Closed DanBlackwell closed 5 months ago
Hi, thank you for raising this issue! We will take a closer look into why this process is being killed.
Just to confirm @DanBlackwell, when viewing the system logs, are you seeing OOM
logs when running for these programs?
To access these logs on a Braket NBI, they would be present at:
/var/log/messages
or on a your local mac at:
/var/log/syslog
The log line would read something similar to kernel: Out of memory: Killed process 8654 (python)
.
Initial resource allocation is defined by the number of qubits (14 in this case) in this line with [np.zeros(2**qubit_count, dtype=complex]
.
As a sanity check, the initial allocation seems to be low enough and should not cause an issue:
import numpy as np
initial_mat = np.zeros(2**14, dtype=complex)
initial_mat.nbytes
>>> 262144
This information will help us better debug the issue. Thank you!

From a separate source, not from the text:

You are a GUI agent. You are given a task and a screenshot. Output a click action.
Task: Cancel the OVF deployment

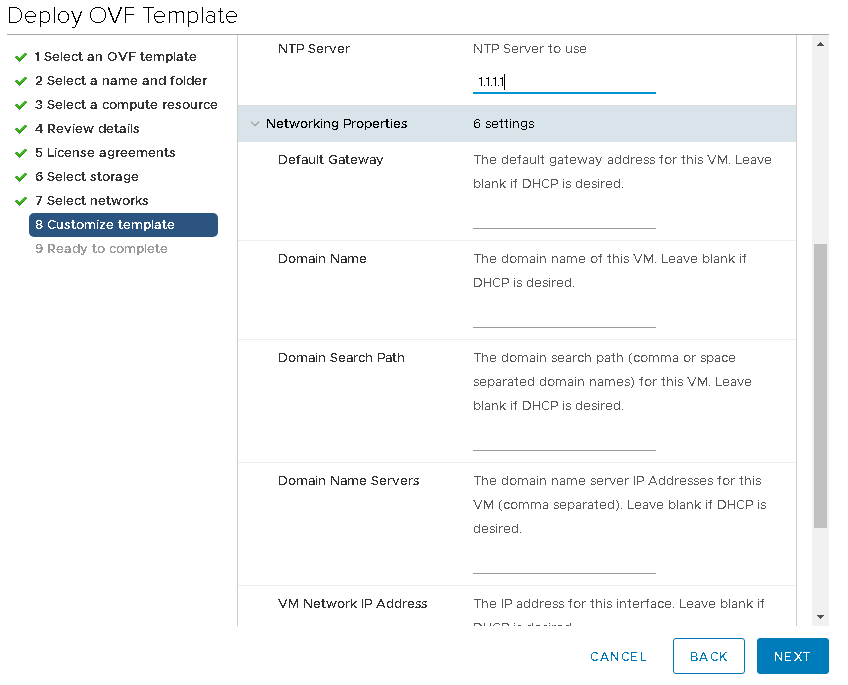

I am running this in a Docker container so didn't have syslogs available unfortunately - I was guessing that it's OOM but couldn't check (I can just see the killed
message). I will take a look tomorrow morning as I am on european time.
As I increase the qubit numbers it gets progressively slower, until at 14 it was getting killed.
No problem! Based on what you're describing with increasing qubit count slowing down and eventually the process crashing I was able to reproduce a similar result. It did appear to be an OOM issue but not at initialization.
The team shall take a look into this issue and get back with findings.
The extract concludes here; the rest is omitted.